Text section.
-------
General terms and conditions ProAmRD

Article 1: Definitions


1. ProAmRD established in Obdam, KvK number 86740210, shall be referred to in these general terms and conditions as seller.
2. Seller's counterparty shall be referred to in these general terms and conditions as buyer.
3. The parties are seller and buyer together.
4. Agreement means the purchase agreement between the parties.

Article 2: Applicability of general terms and conditions


1. These terms and conditions apply to all quotations, offers, agreements and deliveries of services or goods by or on behalf of the seller.
2. Deviations from these terms and conditions are only possible if expressly agreed in writing by the parties.

Article 3: Payment


1. The full purchase price is always paid immediately in the store. For reservations, in some cases a down payment is expected. In that case, the buyer will receive proof of the reservation and prepayment.
2. If buyer does not pay on time, he is in default. If buyer remains in default, seller is entitled to suspend the obligations until buyer has fulfilled his payment obligation.
3. If the buyer remains in default, the seller will proceed to collection. The costs related to such collection shall be borne by the buyer. These collection costs shall be calculated in accordance with the Compensation for Extrajudicial Collection Costs Decree.
4. In the event of liquidation, bankruptcy, attachment or suspension of payment of the buyer, the seller's claims against the buyer shall be immediately due and payable.
5. If the buyer refuses to cooperate in the execution of the order by the seller, he is still obliged to pay the agreed price to the seller.
-------
Required work.
• A. Write out the part of the terms and conditions that begins at the words "2. Deviations from" and ends after the words "his payment obligation.".
• B. Among the entries, reproduce the lines starting at the one containing "Articles (595, 99)" and ending after the one containing "Christian Morris (172, 763)".
The terms and conditions and the entries have no connection to each other.

Given information.
-------
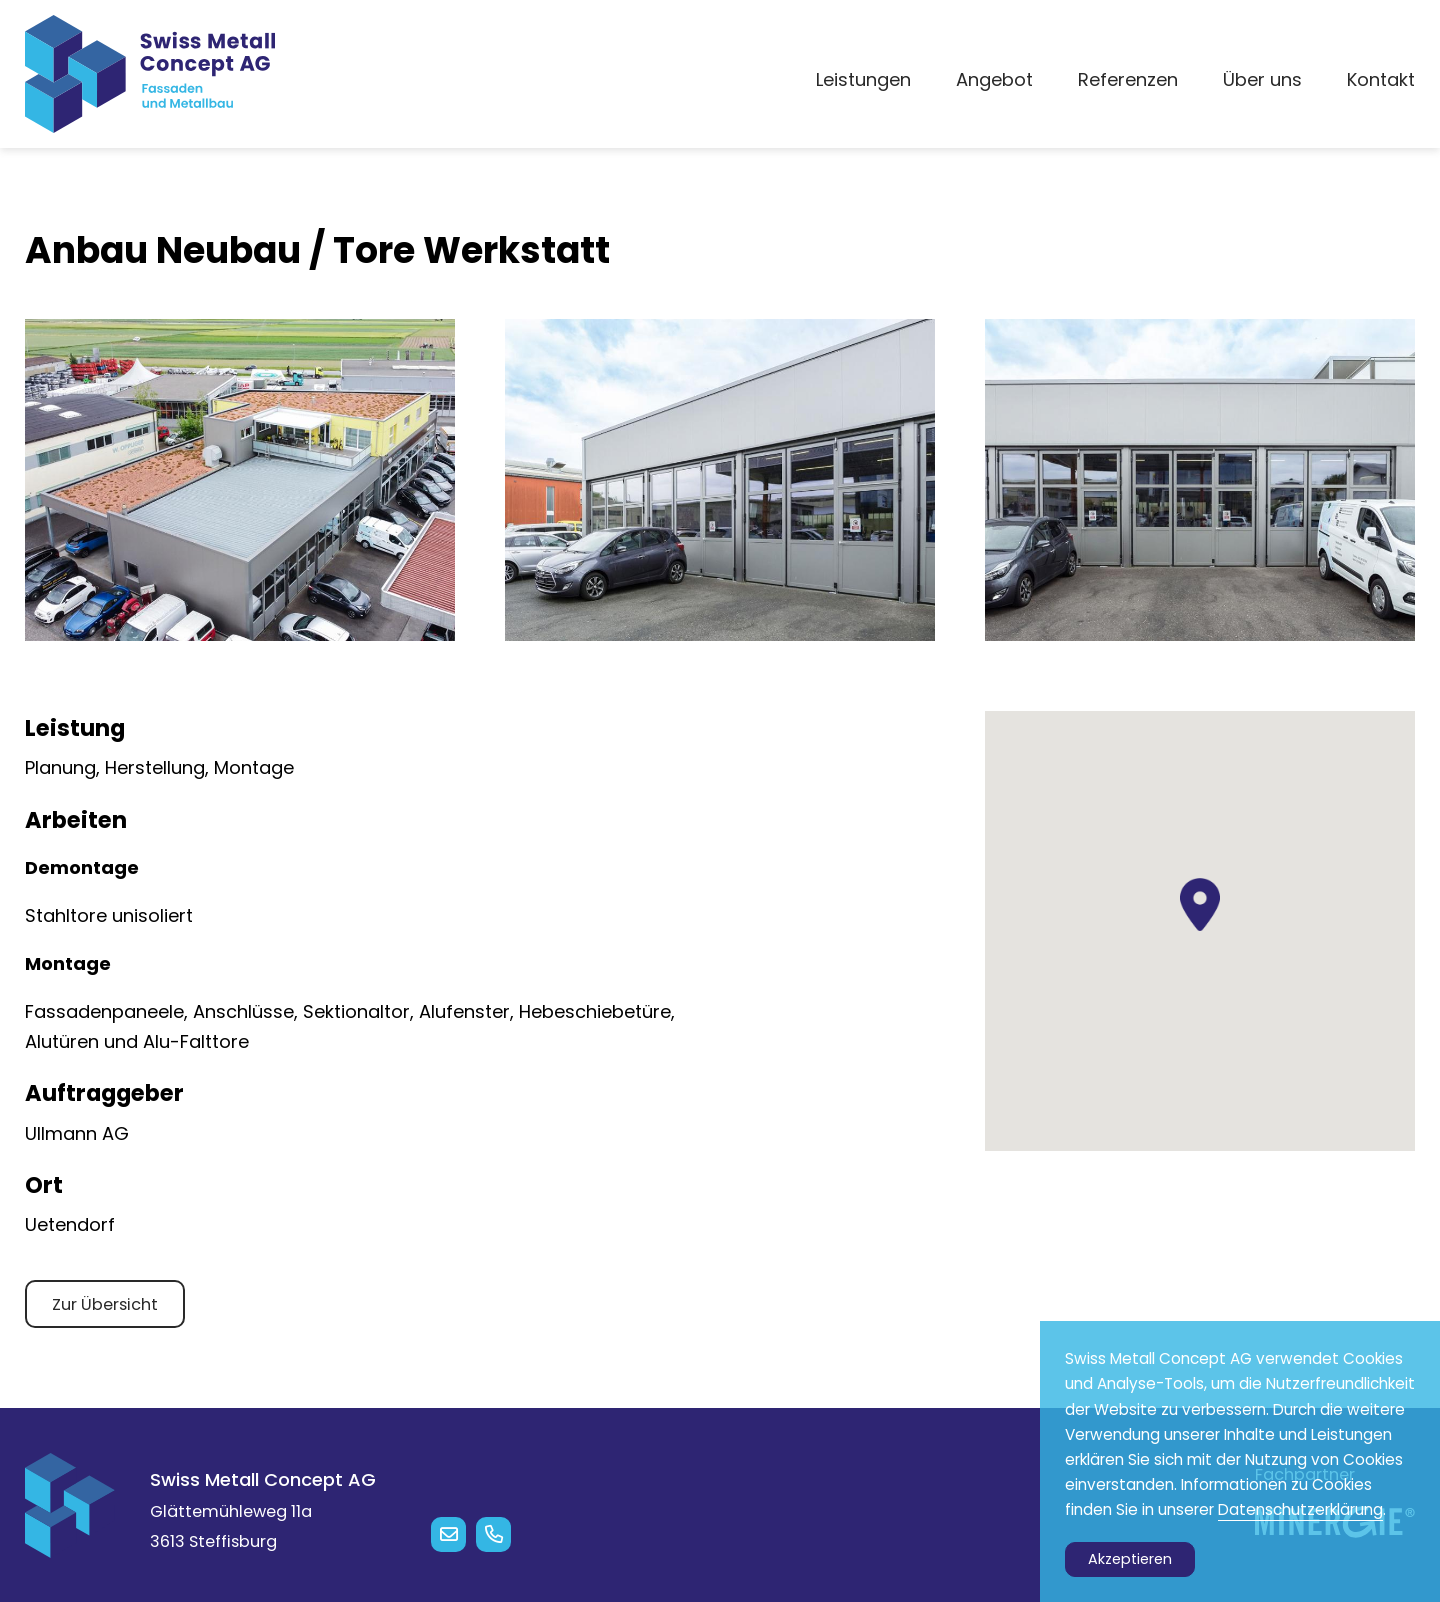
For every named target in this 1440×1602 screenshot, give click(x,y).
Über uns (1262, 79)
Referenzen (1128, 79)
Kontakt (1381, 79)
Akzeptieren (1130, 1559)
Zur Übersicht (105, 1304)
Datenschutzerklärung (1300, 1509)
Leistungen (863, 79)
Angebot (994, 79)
-------
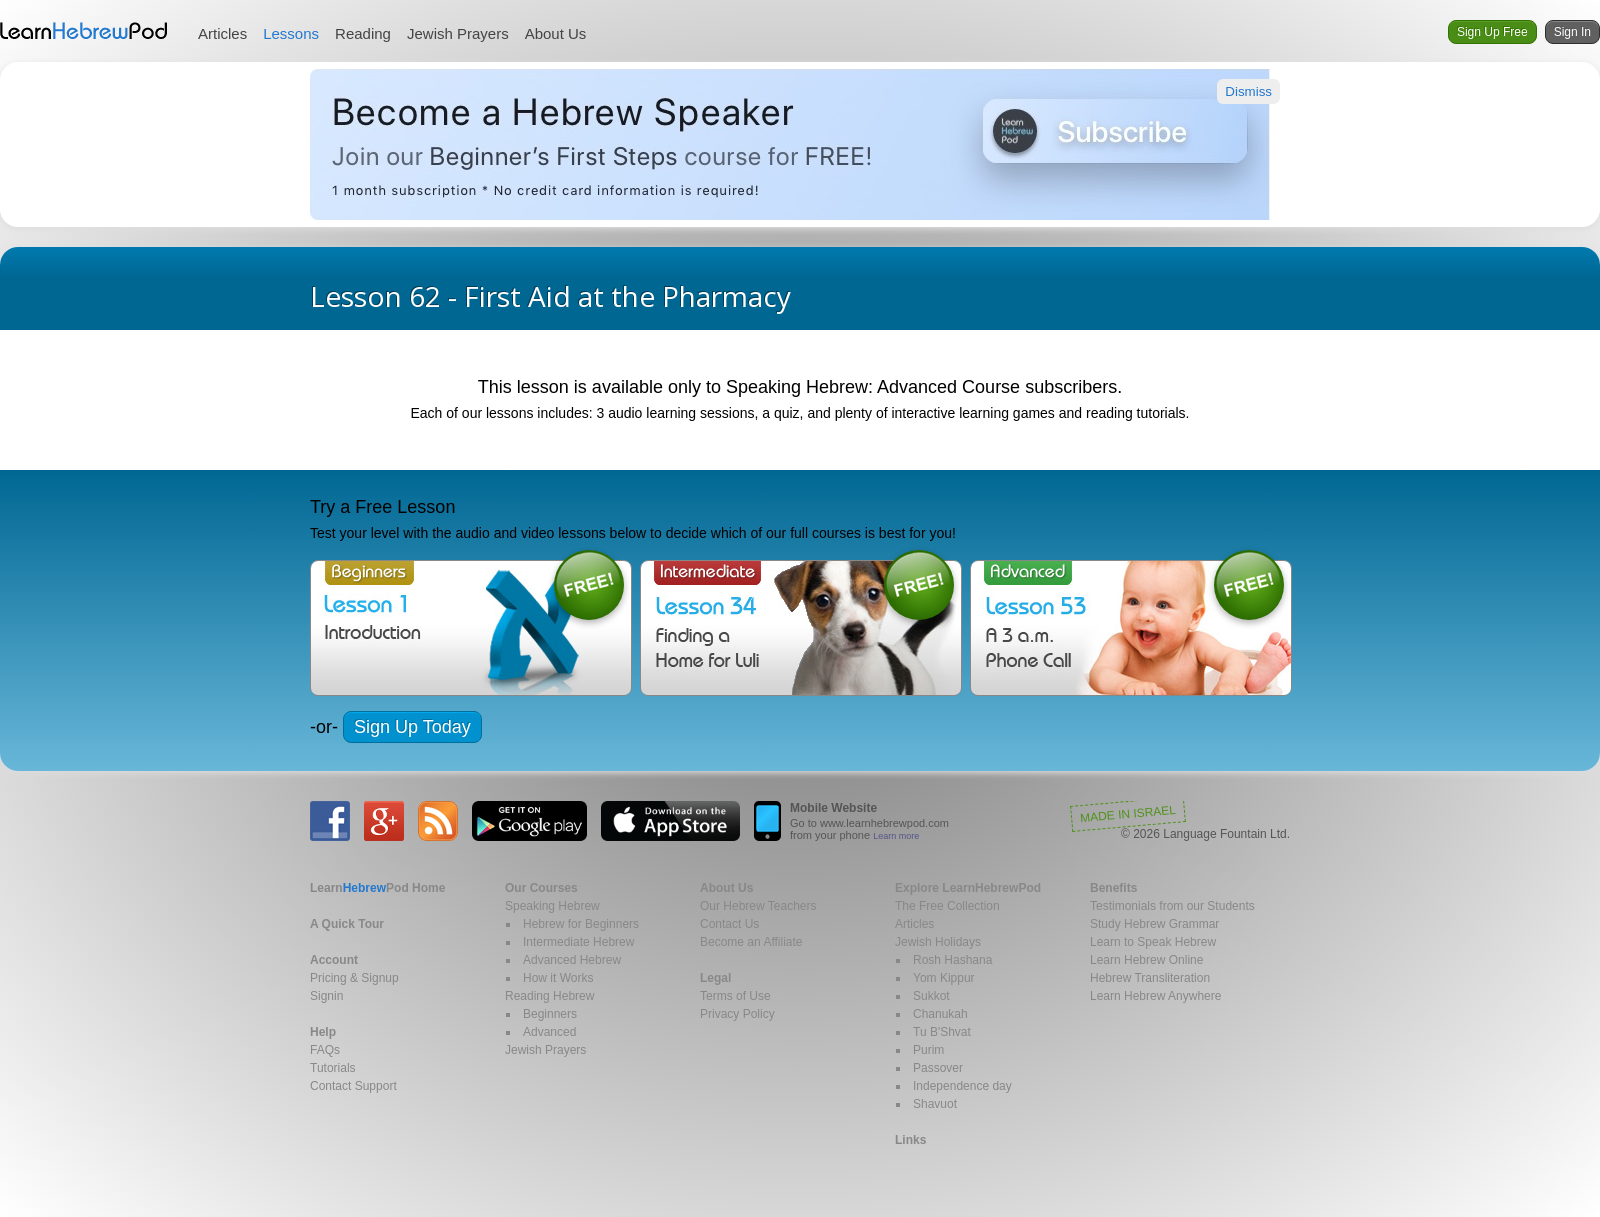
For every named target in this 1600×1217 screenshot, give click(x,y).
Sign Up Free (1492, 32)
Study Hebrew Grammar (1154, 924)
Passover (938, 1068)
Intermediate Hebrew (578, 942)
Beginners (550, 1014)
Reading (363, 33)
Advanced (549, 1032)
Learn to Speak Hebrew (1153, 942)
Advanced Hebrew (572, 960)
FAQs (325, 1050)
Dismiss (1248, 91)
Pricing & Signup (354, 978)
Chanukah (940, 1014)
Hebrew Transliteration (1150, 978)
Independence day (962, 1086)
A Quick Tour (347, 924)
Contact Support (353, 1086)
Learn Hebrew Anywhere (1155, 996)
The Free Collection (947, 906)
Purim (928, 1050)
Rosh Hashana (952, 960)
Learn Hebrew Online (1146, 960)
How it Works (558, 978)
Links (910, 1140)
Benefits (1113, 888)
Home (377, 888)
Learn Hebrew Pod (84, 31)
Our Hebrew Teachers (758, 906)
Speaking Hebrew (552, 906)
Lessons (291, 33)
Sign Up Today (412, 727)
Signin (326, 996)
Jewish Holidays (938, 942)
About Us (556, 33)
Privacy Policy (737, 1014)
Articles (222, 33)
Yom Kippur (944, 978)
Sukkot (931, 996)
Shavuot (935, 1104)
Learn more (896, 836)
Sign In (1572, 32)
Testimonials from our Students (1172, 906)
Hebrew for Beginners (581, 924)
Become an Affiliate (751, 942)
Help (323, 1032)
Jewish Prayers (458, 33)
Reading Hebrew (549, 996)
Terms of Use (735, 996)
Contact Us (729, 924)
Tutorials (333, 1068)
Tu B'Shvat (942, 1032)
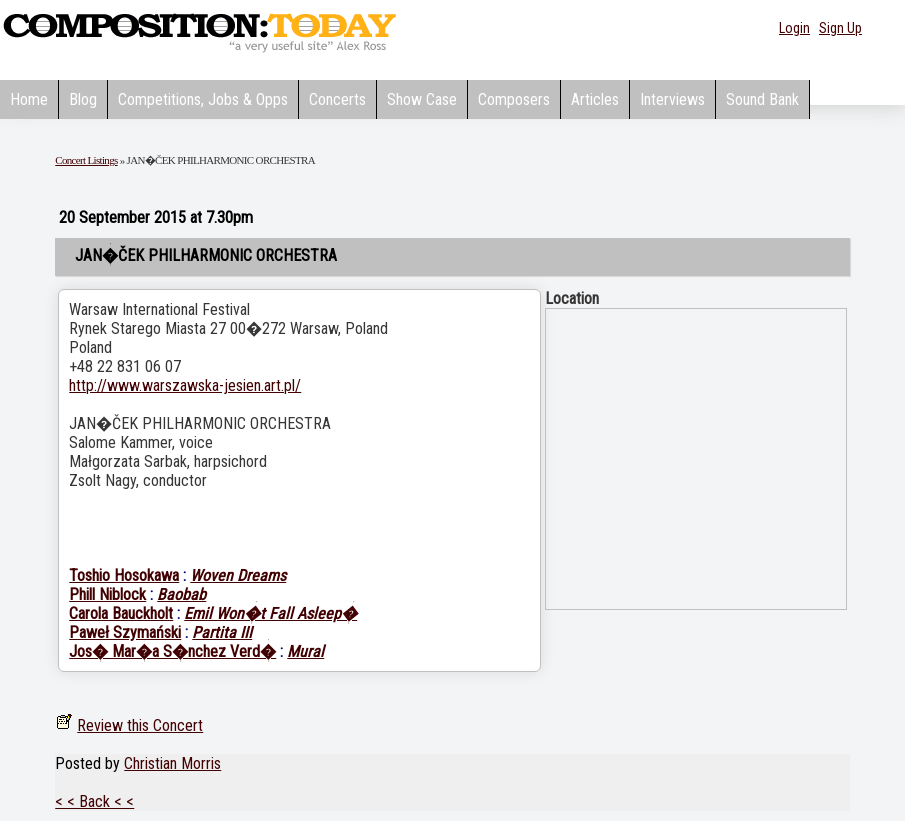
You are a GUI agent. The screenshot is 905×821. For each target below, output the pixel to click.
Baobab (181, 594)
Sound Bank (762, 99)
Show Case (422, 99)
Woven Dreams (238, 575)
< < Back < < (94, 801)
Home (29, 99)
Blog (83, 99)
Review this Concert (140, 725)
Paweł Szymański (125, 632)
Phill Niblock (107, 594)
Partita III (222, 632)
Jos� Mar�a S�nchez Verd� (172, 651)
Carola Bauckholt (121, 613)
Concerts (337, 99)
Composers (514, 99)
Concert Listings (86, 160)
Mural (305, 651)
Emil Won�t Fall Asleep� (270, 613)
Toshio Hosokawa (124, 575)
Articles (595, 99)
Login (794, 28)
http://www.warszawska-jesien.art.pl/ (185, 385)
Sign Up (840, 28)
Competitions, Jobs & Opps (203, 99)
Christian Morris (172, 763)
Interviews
-------
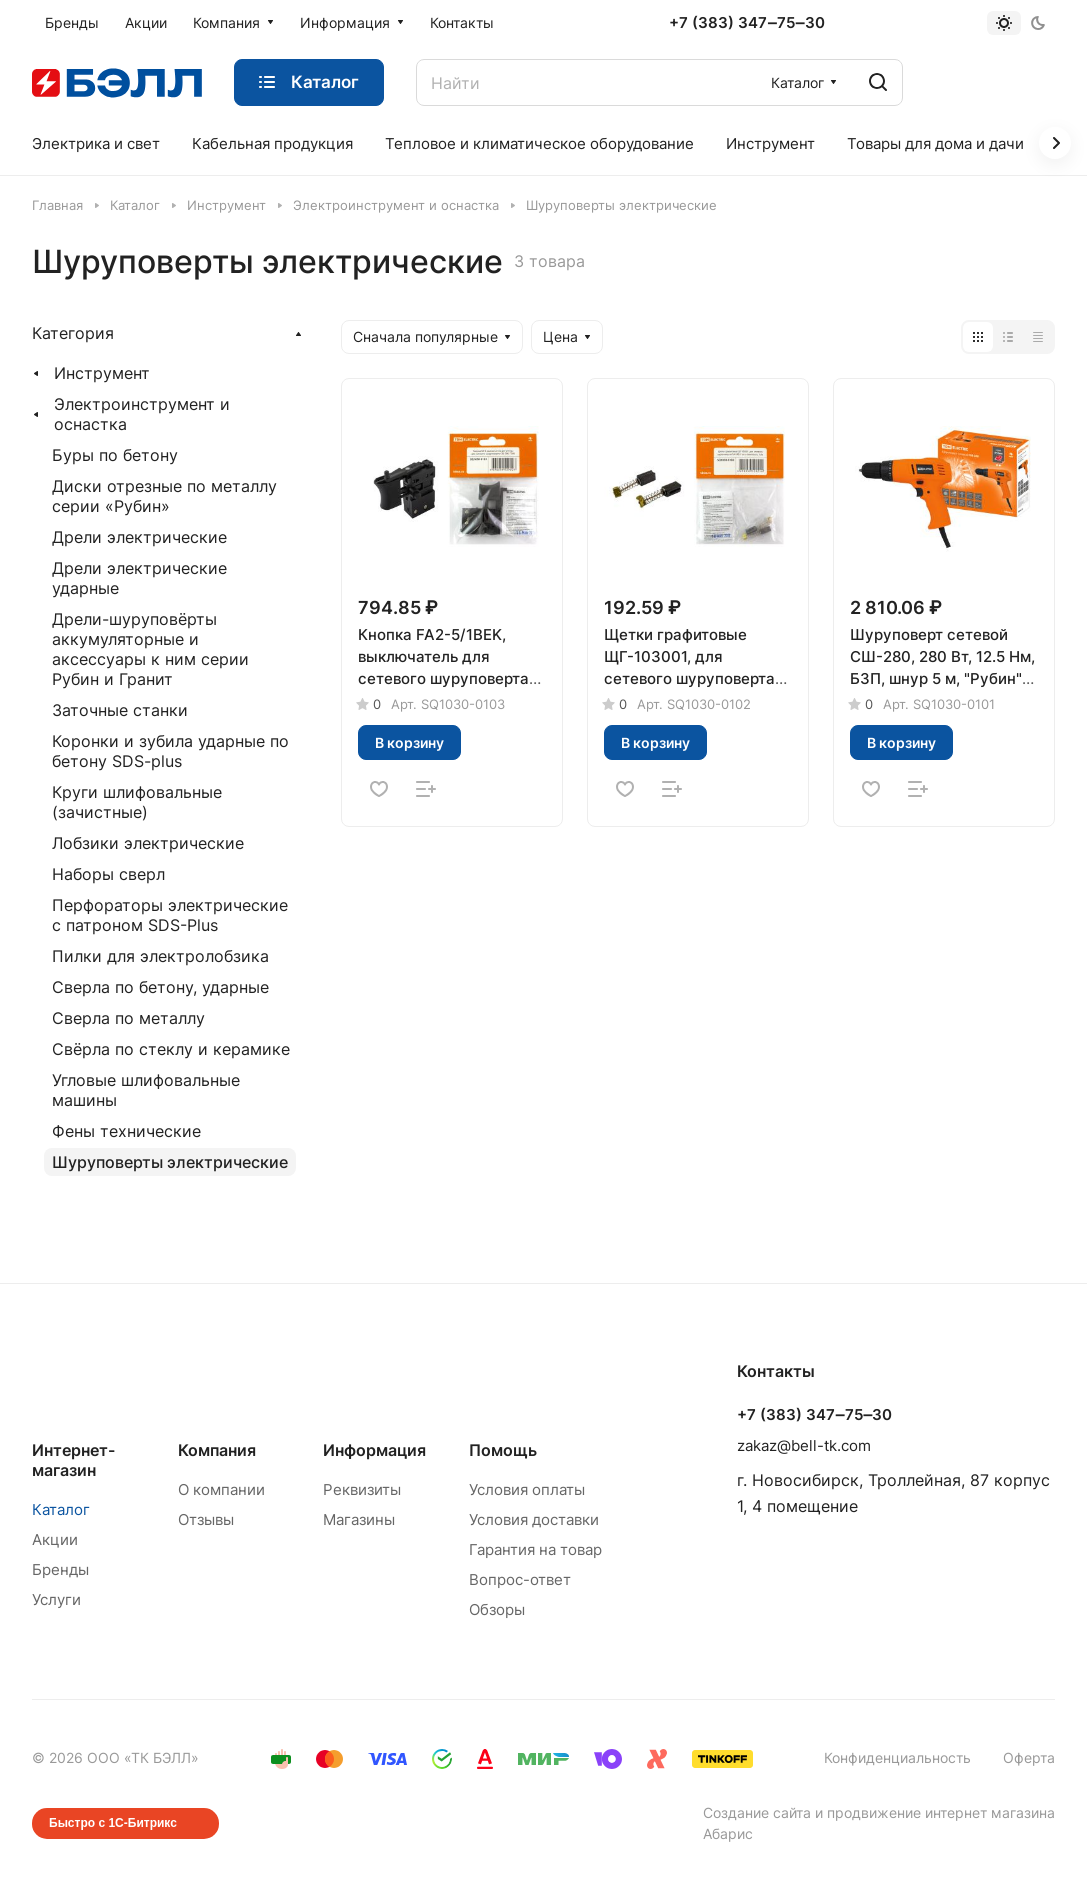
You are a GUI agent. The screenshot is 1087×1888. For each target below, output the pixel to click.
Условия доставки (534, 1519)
-------
Answers to the tasks.
• A.
2. Deviations from these terms and conditions are only possible if expressly agreed in writing by the parties.

Article 3: Payment


1. The full purchase price is always paid immediately in the store. For reservations, in some cases a down payment is expected. In that case, the buyer will receive proof of the reservation and prepayment.
2. If buyer does not pay on time, he is in default. If buyer remains in default, seller is entitled to suspend the obligations until buyer has fulfilled his payment obligation.

• B.
Articles (595, 99)
Login (794, 28)
http://www.warszawska-jesien.art.pl/ (185, 385)
Sign Up (840, 28)
Competitions, Jobs & Opps (203, 99)
Christian Morris (172, 763)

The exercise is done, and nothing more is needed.